* _TASK DESCRIPTION_:
Please transcribe the data that follows, keeping every line exact.
--- TASK MATERIAL ---
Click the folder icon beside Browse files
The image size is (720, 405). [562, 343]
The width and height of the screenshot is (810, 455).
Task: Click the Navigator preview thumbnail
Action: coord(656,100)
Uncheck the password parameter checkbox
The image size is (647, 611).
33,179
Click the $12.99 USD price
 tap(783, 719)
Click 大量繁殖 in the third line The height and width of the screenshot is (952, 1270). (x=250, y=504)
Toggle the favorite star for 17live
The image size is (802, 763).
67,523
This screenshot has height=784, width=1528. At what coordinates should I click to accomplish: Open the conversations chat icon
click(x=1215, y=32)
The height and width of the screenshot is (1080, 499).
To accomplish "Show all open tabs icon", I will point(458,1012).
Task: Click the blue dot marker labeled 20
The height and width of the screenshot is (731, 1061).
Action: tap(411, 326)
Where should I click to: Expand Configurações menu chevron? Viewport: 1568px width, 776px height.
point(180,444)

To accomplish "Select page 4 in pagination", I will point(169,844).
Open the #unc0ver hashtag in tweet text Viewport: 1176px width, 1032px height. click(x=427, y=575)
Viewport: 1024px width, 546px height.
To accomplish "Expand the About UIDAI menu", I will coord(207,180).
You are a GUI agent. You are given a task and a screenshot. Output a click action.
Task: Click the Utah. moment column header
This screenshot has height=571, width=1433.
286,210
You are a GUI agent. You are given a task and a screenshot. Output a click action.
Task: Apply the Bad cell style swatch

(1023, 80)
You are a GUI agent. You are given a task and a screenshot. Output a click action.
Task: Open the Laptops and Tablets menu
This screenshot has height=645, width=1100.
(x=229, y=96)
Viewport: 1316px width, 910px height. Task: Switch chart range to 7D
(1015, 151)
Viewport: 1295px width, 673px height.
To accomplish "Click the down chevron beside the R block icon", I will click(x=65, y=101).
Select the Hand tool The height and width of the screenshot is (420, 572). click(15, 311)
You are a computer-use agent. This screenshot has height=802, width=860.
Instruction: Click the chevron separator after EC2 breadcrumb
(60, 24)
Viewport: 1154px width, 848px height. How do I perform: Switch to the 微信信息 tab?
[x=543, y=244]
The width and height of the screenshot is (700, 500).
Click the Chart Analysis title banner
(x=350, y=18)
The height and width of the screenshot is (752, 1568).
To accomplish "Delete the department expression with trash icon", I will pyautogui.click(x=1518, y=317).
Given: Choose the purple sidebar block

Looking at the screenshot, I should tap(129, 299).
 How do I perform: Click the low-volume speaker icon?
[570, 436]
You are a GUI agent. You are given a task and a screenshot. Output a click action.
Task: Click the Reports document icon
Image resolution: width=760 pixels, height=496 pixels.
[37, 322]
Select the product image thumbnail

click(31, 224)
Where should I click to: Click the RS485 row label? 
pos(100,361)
---
* _EXERCISE RESPONSE_:
Click the folder icon beside Browse files
The image size is (720, 405). [562, 343]
The width and height of the screenshot is (810, 455).
Task: Click the Navigator preview thumbnail
Action: coord(656,100)
Uncheck the password parameter checkbox
The image size is (647, 611).
33,179
Click the $12.99 USD price
 tap(783, 719)
Click 大量繁殖 in the third line The height and width of the screenshot is (952, 1270). (x=250, y=504)
Toggle the favorite star for 17live
The image size is (802, 763).
67,523
This screenshot has height=784, width=1528. At what coordinates should I click to accomplish: Open the conversations chat icon
click(x=1215, y=32)
The height and width of the screenshot is (1080, 499).
To accomplish "Show all open tabs icon", I will point(458,1012).
Task: Click the blue dot marker labeled 20
The height and width of the screenshot is (731, 1061).
Action: tap(411, 326)
Where should I click to: Expand Configurações menu chevron? Viewport: 1568px width, 776px height.
point(180,444)

To accomplish "Select page 4 in pagination", I will point(169,844).
Open the #unc0ver hashtag in tweet text Viewport: 1176px width, 1032px height. click(x=427, y=575)
Viewport: 1024px width, 546px height.
To accomplish "Expand the About UIDAI menu", I will coord(207,180).
You are a GUI agent. You are given a task and a screenshot. Output a click action.
Task: Click the Utah. moment column header
This screenshot has height=571, width=1433.
286,210
You are a GUI agent. You are given a task and a screenshot. Output a click action.
Task: Apply the Bad cell style swatch

(1023, 80)
You are a GUI agent. You are given a task and a screenshot. Output a click action.
Task: Open the Laptops and Tablets menu
This screenshot has height=645, width=1100.
(x=229, y=96)
Viewport: 1316px width, 910px height. Task: Switch chart range to 7D
(1015, 151)
Viewport: 1295px width, 673px height.
To accomplish "Click the down chevron beside the R block icon", I will click(x=65, y=101).
Select the Hand tool The height and width of the screenshot is (420, 572). click(15, 311)
You are a computer-use agent. This screenshot has height=802, width=860.
Instruction: Click the chevron separator after EC2 breadcrumb
(60, 24)
Viewport: 1154px width, 848px height. How do I perform: Switch to the 微信信息 tab?
[x=543, y=244]
The width and height of the screenshot is (700, 500).
Click the Chart Analysis title banner
(x=350, y=18)
The height and width of the screenshot is (752, 1568).
To accomplish "Delete the department expression with trash icon", I will pyautogui.click(x=1518, y=317).
Given: Choose the purple sidebar block

Looking at the screenshot, I should tap(129, 299).
 How do I perform: Click the low-volume speaker icon?
[570, 436]
You are a GUI agent. You are given a task and a screenshot. Output a click action.
Task: Click the Reports document icon
Image resolution: width=760 pixels, height=496 pixels.
[37, 322]
Select the product image thumbnail

click(31, 224)
Where should I click to: Click the RS485 row label? 
pos(100,361)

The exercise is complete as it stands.